>>>>
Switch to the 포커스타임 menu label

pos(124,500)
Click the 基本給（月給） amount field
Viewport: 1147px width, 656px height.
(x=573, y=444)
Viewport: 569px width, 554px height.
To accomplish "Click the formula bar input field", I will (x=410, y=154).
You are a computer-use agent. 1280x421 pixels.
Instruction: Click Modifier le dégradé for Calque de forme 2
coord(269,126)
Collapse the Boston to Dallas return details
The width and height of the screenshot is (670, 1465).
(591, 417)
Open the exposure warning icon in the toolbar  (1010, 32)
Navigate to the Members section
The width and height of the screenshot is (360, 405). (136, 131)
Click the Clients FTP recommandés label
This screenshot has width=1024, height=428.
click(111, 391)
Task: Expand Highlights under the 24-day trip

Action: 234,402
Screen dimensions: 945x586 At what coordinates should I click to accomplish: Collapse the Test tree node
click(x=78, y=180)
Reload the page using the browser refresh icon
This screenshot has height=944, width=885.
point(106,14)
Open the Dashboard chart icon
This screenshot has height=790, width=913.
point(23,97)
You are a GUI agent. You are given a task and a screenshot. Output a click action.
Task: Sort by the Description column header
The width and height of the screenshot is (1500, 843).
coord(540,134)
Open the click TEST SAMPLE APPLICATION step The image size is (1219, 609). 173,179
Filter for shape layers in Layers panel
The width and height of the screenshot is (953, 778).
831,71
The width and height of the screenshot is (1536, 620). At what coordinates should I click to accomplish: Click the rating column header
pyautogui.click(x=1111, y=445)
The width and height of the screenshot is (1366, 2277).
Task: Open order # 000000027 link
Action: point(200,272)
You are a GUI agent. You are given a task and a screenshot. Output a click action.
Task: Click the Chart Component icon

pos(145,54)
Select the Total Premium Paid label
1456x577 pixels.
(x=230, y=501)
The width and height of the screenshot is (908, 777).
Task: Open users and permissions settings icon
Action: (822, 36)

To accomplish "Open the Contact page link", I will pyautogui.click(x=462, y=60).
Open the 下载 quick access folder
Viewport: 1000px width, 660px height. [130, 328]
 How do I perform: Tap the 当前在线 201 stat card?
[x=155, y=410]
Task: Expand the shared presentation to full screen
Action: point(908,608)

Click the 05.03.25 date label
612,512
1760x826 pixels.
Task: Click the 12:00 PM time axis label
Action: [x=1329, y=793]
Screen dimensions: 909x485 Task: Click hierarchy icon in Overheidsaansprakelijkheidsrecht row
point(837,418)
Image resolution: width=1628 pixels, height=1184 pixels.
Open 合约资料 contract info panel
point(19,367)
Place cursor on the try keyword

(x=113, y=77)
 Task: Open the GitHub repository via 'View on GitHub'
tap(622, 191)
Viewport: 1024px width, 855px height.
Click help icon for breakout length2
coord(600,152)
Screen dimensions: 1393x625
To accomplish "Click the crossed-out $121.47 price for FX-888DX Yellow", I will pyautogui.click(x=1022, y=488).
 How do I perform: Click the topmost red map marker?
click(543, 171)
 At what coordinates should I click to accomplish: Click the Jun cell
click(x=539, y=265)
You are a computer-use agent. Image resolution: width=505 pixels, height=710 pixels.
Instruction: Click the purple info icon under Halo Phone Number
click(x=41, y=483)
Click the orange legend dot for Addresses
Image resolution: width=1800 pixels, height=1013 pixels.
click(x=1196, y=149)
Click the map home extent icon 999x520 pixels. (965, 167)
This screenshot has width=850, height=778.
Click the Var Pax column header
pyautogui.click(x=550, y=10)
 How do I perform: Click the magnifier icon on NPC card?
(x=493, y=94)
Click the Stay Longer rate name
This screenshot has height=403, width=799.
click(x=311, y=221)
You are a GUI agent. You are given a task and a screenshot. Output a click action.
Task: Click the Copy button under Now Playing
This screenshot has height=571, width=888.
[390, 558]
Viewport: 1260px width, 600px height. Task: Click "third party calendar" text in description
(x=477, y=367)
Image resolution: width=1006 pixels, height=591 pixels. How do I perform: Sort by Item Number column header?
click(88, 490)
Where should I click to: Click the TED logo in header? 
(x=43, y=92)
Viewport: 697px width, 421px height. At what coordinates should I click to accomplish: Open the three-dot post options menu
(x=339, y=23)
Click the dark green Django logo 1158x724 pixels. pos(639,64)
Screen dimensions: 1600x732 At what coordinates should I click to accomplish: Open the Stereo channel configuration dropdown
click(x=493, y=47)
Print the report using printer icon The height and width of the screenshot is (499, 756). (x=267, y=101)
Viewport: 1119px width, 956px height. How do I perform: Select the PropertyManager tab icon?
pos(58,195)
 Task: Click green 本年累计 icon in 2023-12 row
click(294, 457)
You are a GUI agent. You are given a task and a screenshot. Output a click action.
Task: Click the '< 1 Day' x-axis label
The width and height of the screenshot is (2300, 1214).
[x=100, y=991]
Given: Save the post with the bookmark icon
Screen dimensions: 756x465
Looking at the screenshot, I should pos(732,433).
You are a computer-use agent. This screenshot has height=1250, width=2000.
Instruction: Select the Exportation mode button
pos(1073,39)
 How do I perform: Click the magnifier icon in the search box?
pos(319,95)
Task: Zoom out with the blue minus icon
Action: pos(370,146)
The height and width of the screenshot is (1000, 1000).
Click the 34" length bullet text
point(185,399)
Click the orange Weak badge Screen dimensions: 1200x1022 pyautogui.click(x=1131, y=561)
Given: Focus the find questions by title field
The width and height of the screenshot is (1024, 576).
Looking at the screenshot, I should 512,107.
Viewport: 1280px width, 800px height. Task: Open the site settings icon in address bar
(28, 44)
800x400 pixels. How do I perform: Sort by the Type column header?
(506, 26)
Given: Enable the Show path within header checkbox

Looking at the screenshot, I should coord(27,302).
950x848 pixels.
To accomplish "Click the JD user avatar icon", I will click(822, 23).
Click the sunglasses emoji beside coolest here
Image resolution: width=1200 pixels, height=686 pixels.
<<<<
> _Your task_: Reproduce the material above in full, word for word.

> _Reply_:
Switch to the 포커스타임 menu label

pos(124,500)
Click the 基本給（月給） amount field
Viewport: 1147px width, 656px height.
(x=573, y=444)
Viewport: 569px width, 554px height.
To accomplish "Click the formula bar input field", I will (x=410, y=154).
You are a computer-use agent. 1280x421 pixels.
Instruction: Click Modifier le dégradé for Calque de forme 2
coord(269,126)
Collapse the Boston to Dallas return details
The width and height of the screenshot is (670, 1465).
(591, 417)
Open the exposure warning icon in the toolbar  (1010, 32)
Navigate to the Members section
The width and height of the screenshot is (360, 405). (136, 131)
Click the Clients FTP recommandés label
This screenshot has width=1024, height=428.
click(111, 391)
Task: Expand Highlights under the 24-day trip

Action: 234,402
Screen dimensions: 945x586 At what coordinates should I click to accomplish: Collapse the Test tree node
click(x=78, y=180)
Reload the page using the browser refresh icon
This screenshot has height=944, width=885.
point(106,14)
Open the Dashboard chart icon
This screenshot has height=790, width=913.
point(23,97)
You are a GUI agent. You are given a task and a screenshot. Output a click action.
Task: Sort by the Description column header
The width and height of the screenshot is (1500, 843).
coord(540,134)
Open the click TEST SAMPLE APPLICATION step The image size is (1219, 609). 173,179
Filter for shape layers in Layers panel
The width and height of the screenshot is (953, 778).
831,71
The width and height of the screenshot is (1536, 620). At what coordinates should I click to accomplish: Click the rating column header
pyautogui.click(x=1111, y=445)
The width and height of the screenshot is (1366, 2277).
Task: Open order # 000000027 link
Action: point(200,272)
You are a GUI agent. You are given a task and a screenshot. Output a click action.
Task: Click the Chart Component icon

pos(145,54)
Select the Total Premium Paid label
1456x577 pixels.
(x=230, y=501)
The width and height of the screenshot is (908, 777).
Task: Open users and permissions settings icon
Action: (822, 36)

To accomplish "Open the Contact page link", I will pyautogui.click(x=462, y=60).
Open the 下载 quick access folder
Viewport: 1000px width, 660px height. [130, 328]
 How do I perform: Tap the 当前在线 201 stat card?
[x=155, y=410]
Task: Expand the shared presentation to full screen
Action: point(908,608)

Click the 05.03.25 date label
612,512
1760x826 pixels.
Task: Click the 12:00 PM time axis label
Action: [x=1329, y=793]
Screen dimensions: 909x485 Task: Click hierarchy icon in Overheidsaansprakelijkheidsrecht row
point(837,418)
Image resolution: width=1628 pixels, height=1184 pixels.
Open 合约资料 contract info panel
point(19,367)
Place cursor on the try keyword

(x=113, y=77)
 Task: Open the GitHub repository via 'View on GitHub'
tap(622, 191)
Viewport: 1024px width, 855px height.
Click help icon for breakout length2
coord(600,152)
Screen dimensions: 1393x625
To accomplish "Click the crossed-out $121.47 price for FX-888DX Yellow", I will pyautogui.click(x=1022, y=488).
 How do I perform: Click the topmost red map marker?
click(543, 171)
 At what coordinates should I click to accomplish: Click the Jun cell
click(x=539, y=265)
You are a computer-use agent. Image resolution: width=505 pixels, height=710 pixels.
Instruction: Click the purple info icon under Halo Phone Number
click(x=41, y=483)
Click the orange legend dot for Addresses
Image resolution: width=1800 pixels, height=1013 pixels.
click(x=1196, y=149)
Click the map home extent icon 999x520 pixels. (965, 167)
This screenshot has width=850, height=778.
Click the Var Pax column header
pyautogui.click(x=550, y=10)
 How do I perform: Click the magnifier icon on NPC card?
(x=493, y=94)
Click the Stay Longer rate name
This screenshot has height=403, width=799.
click(x=311, y=221)
You are a GUI agent. You are given a task and a screenshot. Output a click action.
Task: Click the Copy button under Now Playing
This screenshot has height=571, width=888.
[390, 558]
Viewport: 1260px width, 600px height. Task: Click "third party calendar" text in description
(x=477, y=367)
Image resolution: width=1006 pixels, height=591 pixels. How do I perform: Sort by Item Number column header?
click(88, 490)
Where should I click to: Click the TED logo in header? 
(x=43, y=92)
Viewport: 697px width, 421px height. At what coordinates should I click to accomplish: Open the three-dot post options menu
(x=339, y=23)
Click the dark green Django logo 1158x724 pixels. pos(639,64)
Screen dimensions: 1600x732 At what coordinates should I click to accomplish: Open the Stereo channel configuration dropdown
click(x=493, y=47)
Print the report using printer icon The height and width of the screenshot is (499, 756). (x=267, y=101)
Viewport: 1119px width, 956px height. How do I perform: Select the PropertyManager tab icon?
pos(58,195)
 Task: Click green 本年累计 icon in 2023-12 row
click(294, 457)
You are a GUI agent. You are given a task and a screenshot. Output a click action.
Task: Click the '< 1 Day' x-axis label
The width and height of the screenshot is (2300, 1214).
[x=100, y=991]
Given: Save the post with the bookmark icon
Screen dimensions: 756x465
Looking at the screenshot, I should pos(732,433).
You are a computer-use agent. This screenshot has height=1250, width=2000.
Instruction: Select the Exportation mode button
pos(1073,39)
 How do I perform: Click the magnifier icon in the search box?
pos(319,95)
Task: Zoom out with the blue minus icon
Action: pos(370,146)
The height and width of the screenshot is (1000, 1000).
Click the 34" length bullet text
point(185,399)
Click the orange Weak badge Screen dimensions: 1200x1022 pyautogui.click(x=1131, y=561)
Given: Focus the find questions by title field
The width and height of the screenshot is (1024, 576).
Looking at the screenshot, I should 512,107.
Viewport: 1280px width, 800px height. Task: Open the site settings icon in address bar
(28, 44)
800x400 pixels. How do I perform: Sort by the Type column header?
(506, 26)
Given: Enable the Show path within header checkbox

Looking at the screenshot, I should coord(27,302).
950x848 pixels.
To accomplish "Click the JD user avatar icon", I will click(822, 23).
Click the sunglasses emoji beside coolest here
Image resolution: width=1200 pixels, height=686 pixels.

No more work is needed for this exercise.